Close to the border of SA stands the Fish River Canyon and is home of the second largest canyon in the world. Unsurprisingly it sits in yet another park but this one boasts the grand title of Ai – Ais – Richtersveld Transfontier Park. The main attraction in the park (apart from the canyon) are the views from Hell’s corner, bubbling fresh water and sulphur springs, some of the best camping sites in Namibia and the bed of the canyon encompasses a 5 day hiking trail. We were on our way to Hobas for one night and then onto the Hot Springs before High tailing it to Cape Town in time for the World Cup to start in 3 Days time. There was a lot of driving ahead so it was all about rest and recuperation over the next day or so. And rest we found in abundance.

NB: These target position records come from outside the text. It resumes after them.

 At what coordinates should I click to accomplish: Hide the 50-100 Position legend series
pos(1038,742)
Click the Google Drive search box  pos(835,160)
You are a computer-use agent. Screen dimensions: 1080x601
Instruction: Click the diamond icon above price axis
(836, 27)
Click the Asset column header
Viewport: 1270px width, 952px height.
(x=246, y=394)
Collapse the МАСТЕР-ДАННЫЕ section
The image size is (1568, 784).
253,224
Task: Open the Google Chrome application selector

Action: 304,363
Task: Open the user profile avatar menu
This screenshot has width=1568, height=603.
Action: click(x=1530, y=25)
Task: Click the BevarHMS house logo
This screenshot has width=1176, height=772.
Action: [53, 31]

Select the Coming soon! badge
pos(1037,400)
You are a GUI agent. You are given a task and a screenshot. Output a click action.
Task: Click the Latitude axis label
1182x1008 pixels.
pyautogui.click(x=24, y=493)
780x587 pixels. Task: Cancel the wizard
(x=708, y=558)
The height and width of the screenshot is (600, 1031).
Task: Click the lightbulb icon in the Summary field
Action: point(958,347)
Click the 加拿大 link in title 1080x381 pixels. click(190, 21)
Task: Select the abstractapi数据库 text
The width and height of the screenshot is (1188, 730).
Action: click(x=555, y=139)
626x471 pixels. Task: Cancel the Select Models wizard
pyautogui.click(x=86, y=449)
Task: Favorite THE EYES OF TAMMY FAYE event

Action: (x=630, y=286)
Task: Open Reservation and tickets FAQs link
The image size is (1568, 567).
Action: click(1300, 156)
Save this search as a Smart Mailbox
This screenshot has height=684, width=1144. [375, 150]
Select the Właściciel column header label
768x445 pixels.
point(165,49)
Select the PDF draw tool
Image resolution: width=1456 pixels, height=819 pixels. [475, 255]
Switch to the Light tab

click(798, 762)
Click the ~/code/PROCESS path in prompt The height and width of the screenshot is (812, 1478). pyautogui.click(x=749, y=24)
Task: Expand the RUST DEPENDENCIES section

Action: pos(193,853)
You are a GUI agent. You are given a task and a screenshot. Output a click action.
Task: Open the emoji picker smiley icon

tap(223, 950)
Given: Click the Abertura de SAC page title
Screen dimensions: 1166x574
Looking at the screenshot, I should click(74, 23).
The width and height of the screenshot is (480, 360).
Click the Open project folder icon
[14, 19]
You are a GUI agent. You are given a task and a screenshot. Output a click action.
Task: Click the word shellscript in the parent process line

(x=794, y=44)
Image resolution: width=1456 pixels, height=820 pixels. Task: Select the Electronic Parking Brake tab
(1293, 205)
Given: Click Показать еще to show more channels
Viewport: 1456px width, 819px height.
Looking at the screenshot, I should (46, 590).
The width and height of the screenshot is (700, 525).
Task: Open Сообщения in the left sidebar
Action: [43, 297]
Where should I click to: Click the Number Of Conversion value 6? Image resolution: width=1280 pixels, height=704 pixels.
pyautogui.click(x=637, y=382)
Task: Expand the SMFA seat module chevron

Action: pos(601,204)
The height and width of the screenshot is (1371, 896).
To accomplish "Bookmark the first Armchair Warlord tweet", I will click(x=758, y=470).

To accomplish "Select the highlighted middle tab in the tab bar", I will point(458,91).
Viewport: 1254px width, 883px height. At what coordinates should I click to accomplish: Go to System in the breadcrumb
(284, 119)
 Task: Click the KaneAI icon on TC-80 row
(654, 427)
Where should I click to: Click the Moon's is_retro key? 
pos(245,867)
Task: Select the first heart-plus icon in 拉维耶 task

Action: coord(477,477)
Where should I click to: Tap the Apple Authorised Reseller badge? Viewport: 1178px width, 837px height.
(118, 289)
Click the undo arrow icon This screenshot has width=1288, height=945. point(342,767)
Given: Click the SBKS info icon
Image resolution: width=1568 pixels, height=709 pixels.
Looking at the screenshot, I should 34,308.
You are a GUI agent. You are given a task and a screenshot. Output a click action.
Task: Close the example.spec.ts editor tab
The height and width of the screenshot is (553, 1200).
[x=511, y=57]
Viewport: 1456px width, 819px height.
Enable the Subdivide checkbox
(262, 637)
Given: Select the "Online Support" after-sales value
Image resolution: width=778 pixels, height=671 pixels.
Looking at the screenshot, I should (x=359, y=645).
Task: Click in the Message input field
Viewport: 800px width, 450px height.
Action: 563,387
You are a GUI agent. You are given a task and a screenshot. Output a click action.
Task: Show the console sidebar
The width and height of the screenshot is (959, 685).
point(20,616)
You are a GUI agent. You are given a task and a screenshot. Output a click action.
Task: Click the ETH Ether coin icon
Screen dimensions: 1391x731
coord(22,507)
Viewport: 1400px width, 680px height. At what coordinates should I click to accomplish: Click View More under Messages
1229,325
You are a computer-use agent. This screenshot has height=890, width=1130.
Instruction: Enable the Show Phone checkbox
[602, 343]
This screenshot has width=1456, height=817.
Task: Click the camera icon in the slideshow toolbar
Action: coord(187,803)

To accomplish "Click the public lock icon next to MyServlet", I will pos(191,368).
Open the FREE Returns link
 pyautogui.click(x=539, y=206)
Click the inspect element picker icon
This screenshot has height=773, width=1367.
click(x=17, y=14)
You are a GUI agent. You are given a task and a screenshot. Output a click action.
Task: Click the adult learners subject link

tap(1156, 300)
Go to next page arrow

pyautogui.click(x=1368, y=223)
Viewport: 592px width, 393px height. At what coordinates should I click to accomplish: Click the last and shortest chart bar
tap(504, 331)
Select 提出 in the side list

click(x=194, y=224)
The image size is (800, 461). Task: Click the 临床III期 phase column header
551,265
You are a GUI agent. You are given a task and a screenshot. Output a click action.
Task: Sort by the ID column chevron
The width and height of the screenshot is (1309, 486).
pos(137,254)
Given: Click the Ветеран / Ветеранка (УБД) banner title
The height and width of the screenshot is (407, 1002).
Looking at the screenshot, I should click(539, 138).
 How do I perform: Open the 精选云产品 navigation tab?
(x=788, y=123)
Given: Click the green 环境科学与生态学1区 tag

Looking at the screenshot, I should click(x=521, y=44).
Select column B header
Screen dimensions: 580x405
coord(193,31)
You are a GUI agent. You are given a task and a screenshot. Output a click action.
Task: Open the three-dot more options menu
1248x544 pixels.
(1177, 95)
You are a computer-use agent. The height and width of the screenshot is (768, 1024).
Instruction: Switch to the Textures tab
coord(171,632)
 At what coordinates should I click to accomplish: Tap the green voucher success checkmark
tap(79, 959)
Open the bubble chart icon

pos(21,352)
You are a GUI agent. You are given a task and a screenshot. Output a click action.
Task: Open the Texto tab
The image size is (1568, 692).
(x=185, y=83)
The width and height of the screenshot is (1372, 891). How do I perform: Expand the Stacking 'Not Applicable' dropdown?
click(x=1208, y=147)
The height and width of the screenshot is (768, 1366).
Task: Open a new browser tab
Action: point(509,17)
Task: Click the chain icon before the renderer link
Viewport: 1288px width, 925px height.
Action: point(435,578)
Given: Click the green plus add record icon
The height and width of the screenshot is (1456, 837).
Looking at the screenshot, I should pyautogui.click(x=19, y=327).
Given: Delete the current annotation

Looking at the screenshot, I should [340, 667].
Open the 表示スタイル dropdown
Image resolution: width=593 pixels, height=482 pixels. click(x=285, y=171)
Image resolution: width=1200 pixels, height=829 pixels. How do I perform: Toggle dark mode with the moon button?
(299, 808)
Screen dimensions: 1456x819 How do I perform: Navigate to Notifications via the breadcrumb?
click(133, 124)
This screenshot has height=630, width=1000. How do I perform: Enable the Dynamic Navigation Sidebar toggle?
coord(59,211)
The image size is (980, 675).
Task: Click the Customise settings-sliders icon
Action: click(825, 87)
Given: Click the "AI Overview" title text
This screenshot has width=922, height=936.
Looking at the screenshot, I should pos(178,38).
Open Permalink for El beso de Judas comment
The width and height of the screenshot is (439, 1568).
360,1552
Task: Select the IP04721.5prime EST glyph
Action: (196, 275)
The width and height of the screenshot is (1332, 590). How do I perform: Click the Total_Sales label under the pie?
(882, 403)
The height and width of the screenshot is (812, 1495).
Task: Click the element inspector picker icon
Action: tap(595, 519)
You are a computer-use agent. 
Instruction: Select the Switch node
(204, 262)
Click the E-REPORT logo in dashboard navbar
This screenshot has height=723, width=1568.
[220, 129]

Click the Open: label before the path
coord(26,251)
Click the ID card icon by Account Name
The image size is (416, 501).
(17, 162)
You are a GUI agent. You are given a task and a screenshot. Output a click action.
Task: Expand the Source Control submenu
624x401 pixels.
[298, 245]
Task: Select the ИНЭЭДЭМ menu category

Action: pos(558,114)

Hobas campsite was a lovely shady campsite about 2 km from the canyon and after paying our park fees and camping fees, reading a lot of warnings about monkeys we headed off to find a spot. After setting up we headed out to the canyon to view the spectacle we had come to see. We reached Hells Point (which is the main view point) late afternoon and we were immediately greeted to some stunning views, It is hard to imagine the forces that involved in creating such beauty so long ago but we were glad it happened as the surrounding area has hardly changed over the last million or so years.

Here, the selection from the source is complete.